Laura Forsythe, an assistant professor in the University of Winnipeg’s faculty of education who served on the school’s Indigenous identity working group, said one of the biggest takeaways for her from that group’s work was the ripple effect on the people who worked with someone found to have lied about being Indigenous — ranging from feeling betrayed to seeing repercussions with their own work.

“We see years of work for collaborators being completely dismissed and disregarded as soon as someone is found to be a ‘pretendian.’ That’s unfair and unjust to the person who is Indigenous who did this work in good faith, and I think that people should be held accountable to that,” said Forsythe, who is Métis.

“People are taking this home with them every day, and it is far [more] long-lasting beyond the outing of a person who has done this identity theft.”

The report says while in the past the U of W and other post-secondary institutions followed an informal practice of allowing people to self-declare as Indigenous, “several recent cases of Indigenous identity fraud, notably in Canadian universities, illustrate that relying solely on self-declaration is no longer sufficient.”

The update comes after the University of Manitoba announced plans to introduce its own policy for faculty and students wishing to claim Indigenous identity, and after cases of cultural identity fraud at Memorial University of Newfoundland, the University of British Columbia and the University of Saskatchewan, among other post-secondaries. 

It also outlines some of the harms caused by people falsely claiming to be Indigenous, including taking opportunities and resources away from Indigenous people, undermining trust in Indigenous communities and creating inaccurate representations of Indigenous interests by drowning out authentic Indigenous voices.

Caution on ‘fraudulent or illegitimate documentation’

The report’s recommendations include creating specific roles to oversee the process of substantiating claims of Indigenous identity at the university and giving First Nations, Métis and Inuit communities a central role in that process.

It also recommends that process take a flexible approach “that considers government documentation alongside oral history, community recognition, signed declarations, and ongoing cultural participation.”

But it also recommends being “mindful of organizations issuing fraudulent or illegitimate documentation” and the fact that some Indigenous people “may have been disconnected from their First Nation, Métis, or Inuit community due to adoption, urbanization, or other factors.”

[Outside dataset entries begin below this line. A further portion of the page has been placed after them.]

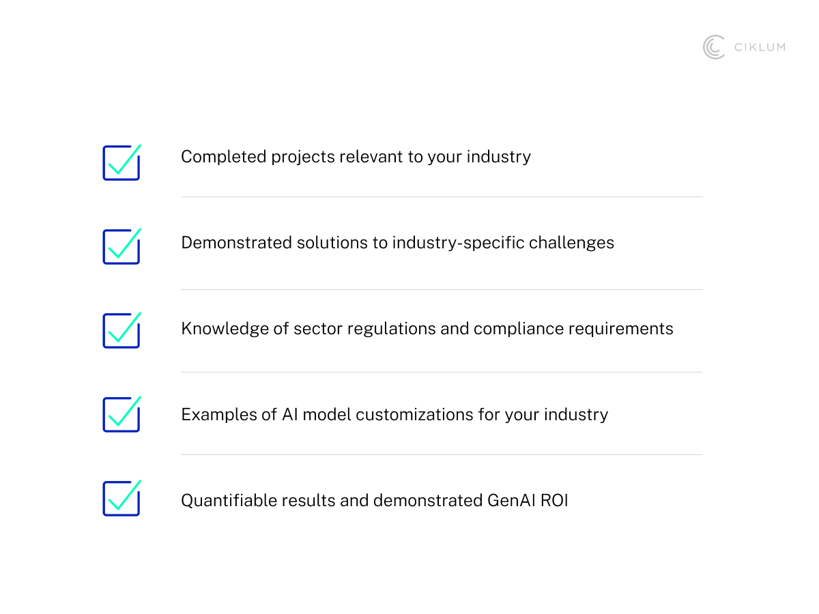
Task: Toggle the Quantifiable results checkbox
Action: [x=121, y=499]
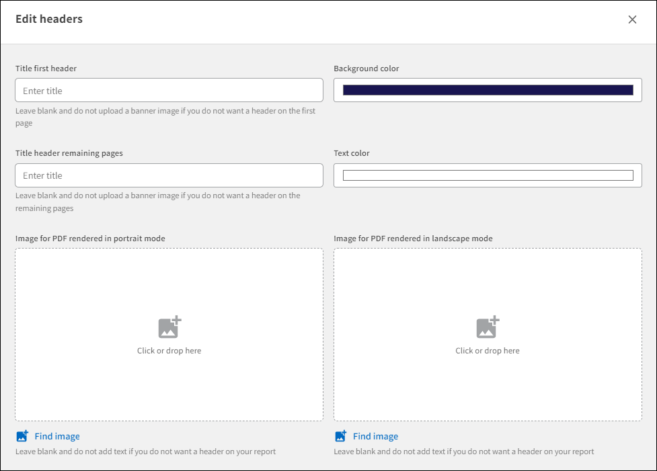Click the Background color label
Screen dimensions: 657x471
point(366,68)
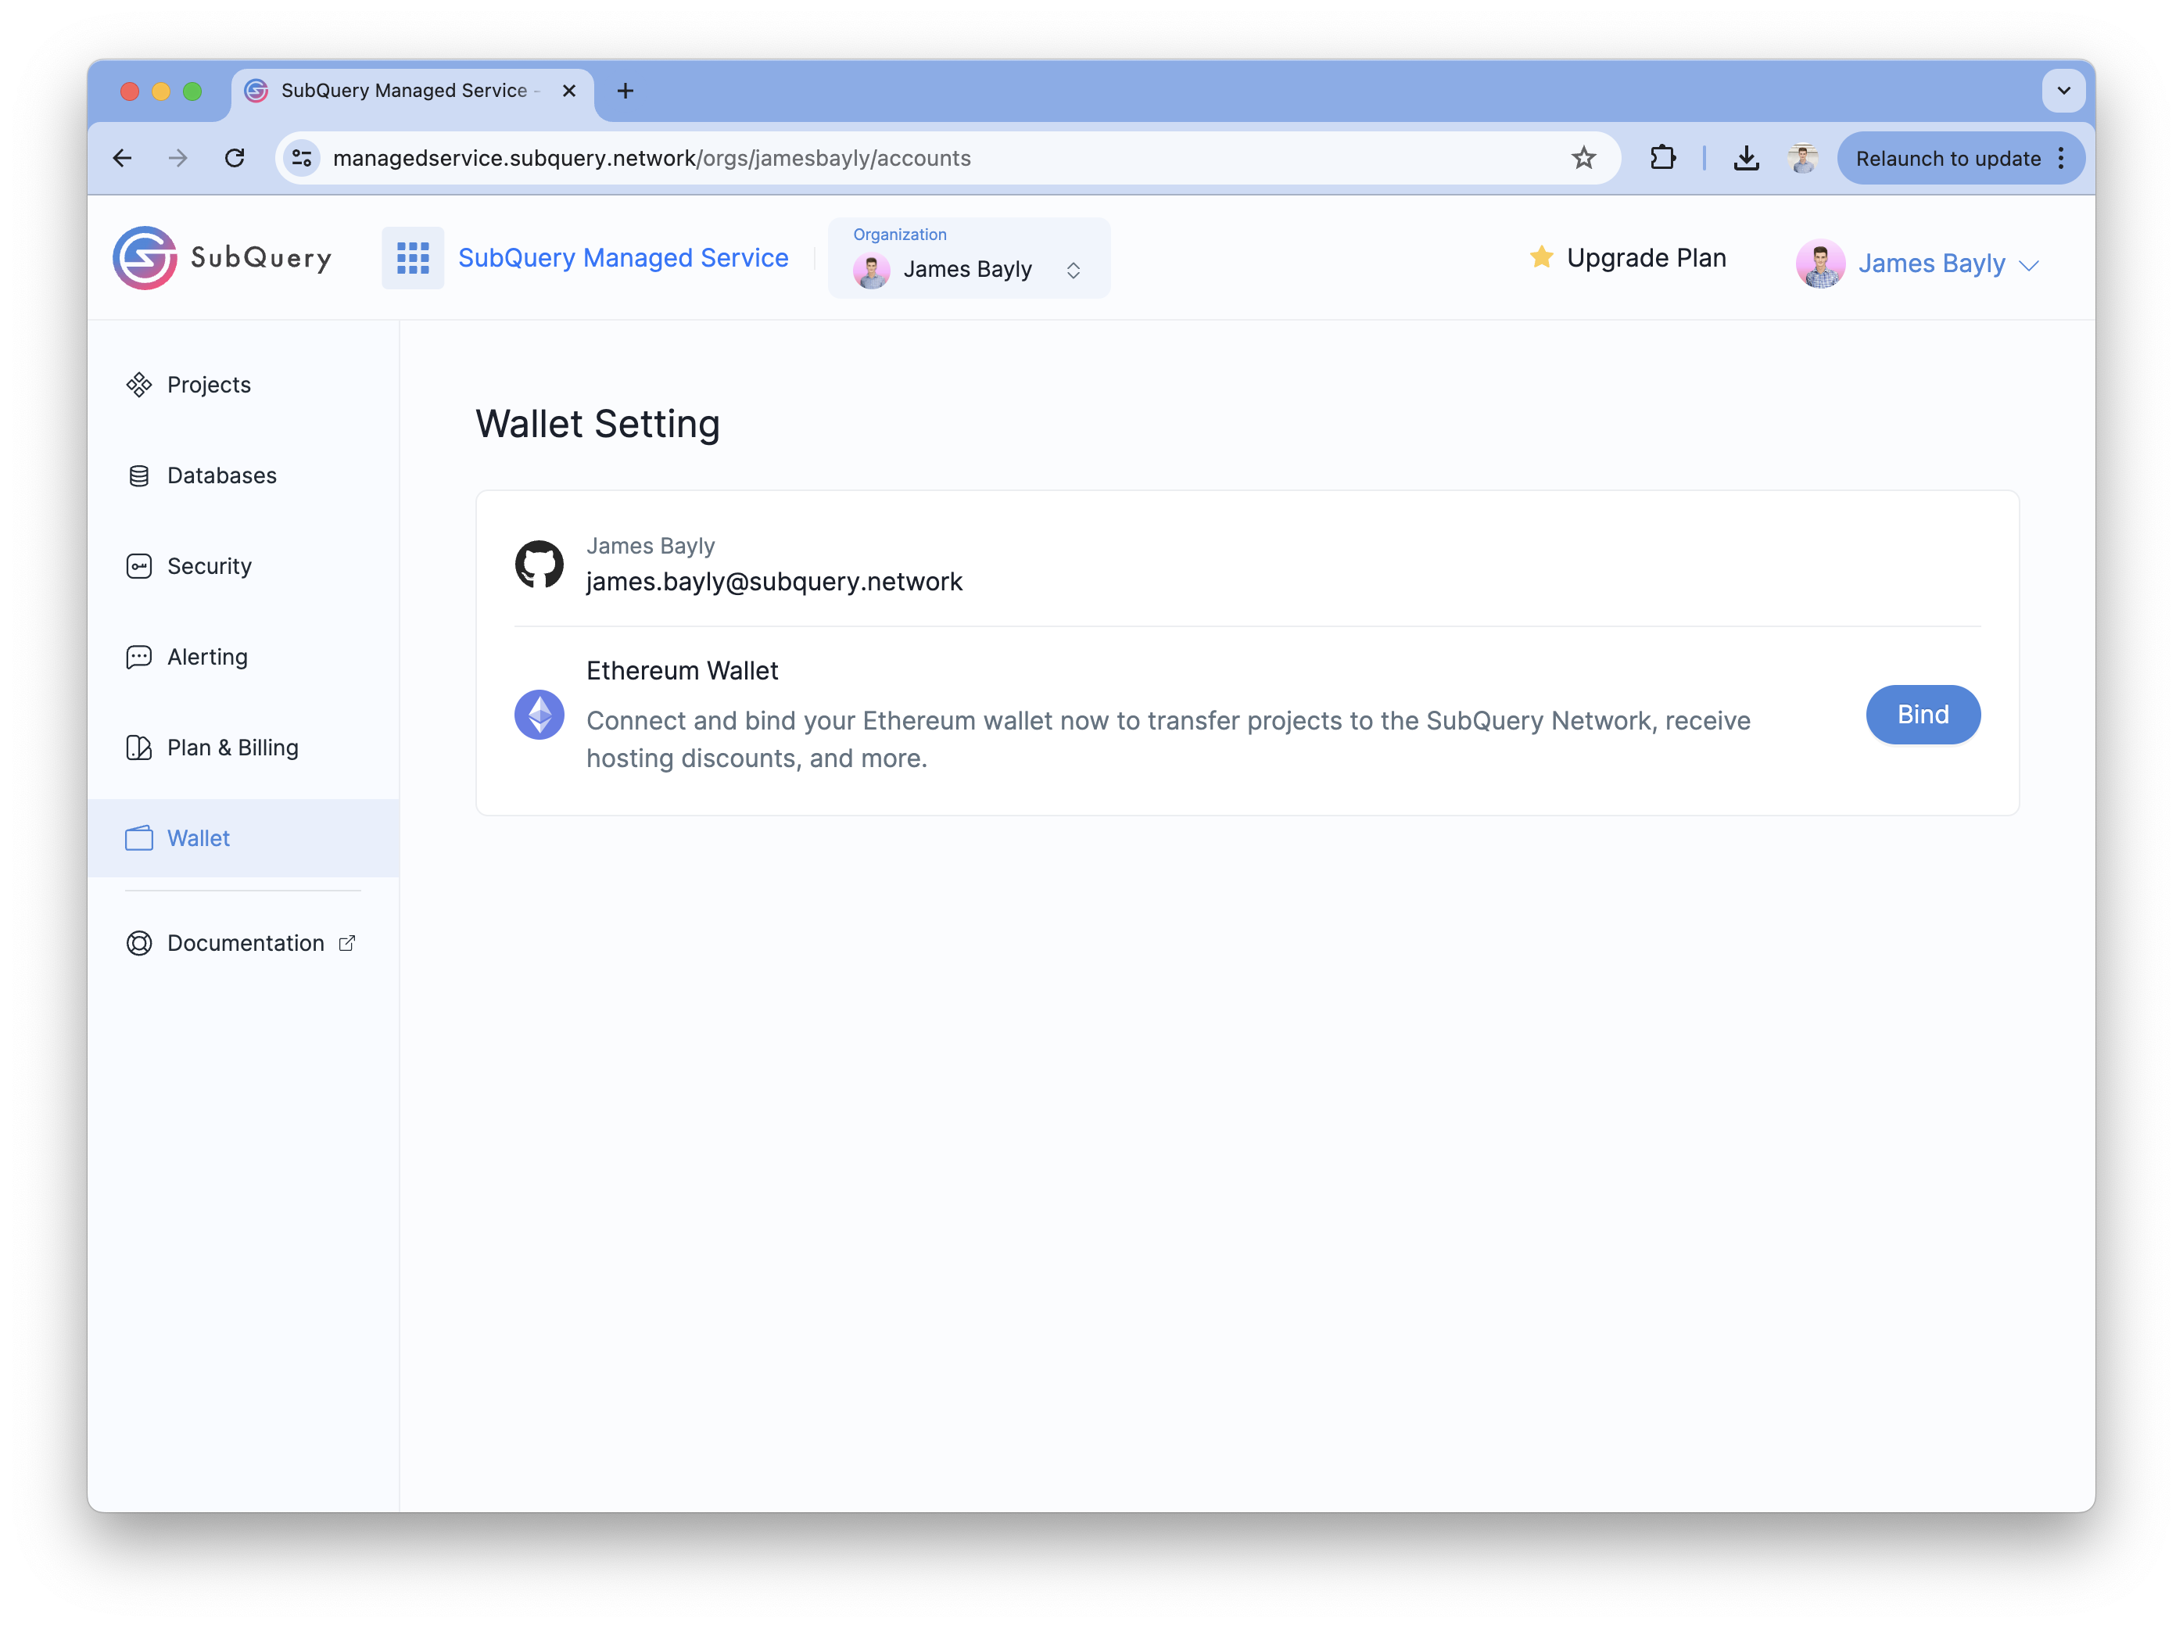
Task: Click the Plan & Billing sidebar icon
Action: click(x=138, y=748)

The report says the university should also distinguish between “malicious fraud and cases where individuals have misrepresented their heritage based on mistaken beliefs,” and use restorative justice approaches when appropriate.

Some of the people the working group consulted also suggested that approach could include a formal, public apology from the person found to have made a fraudulent identity claim — an approach Forsythe said is important.

“I think that in our communities, whether we mean to or not, if we hurt someone, we should apologize for that,” Forsythe said.

“That includes sitting with folks. It includes sitting with those you have mentored, those you have collaborated with and owning up to, trying to repair that harm, trying to understand that impact, trying to mend that relationship.”

She said now that the report is public, she hopes the university will look at how to implement its recommendations.

“We need to be able to do something proactive that allows our community to feel as if we are being protected, our identities are being protected, and the people around us are who they say they are. And I think that these measures, whether immediate or the long-term changes that we’re hoping to do at the institution, will create that space for us,” Forsythe said.

“We’ve done a lot of talking. I would like to see a lot of action.”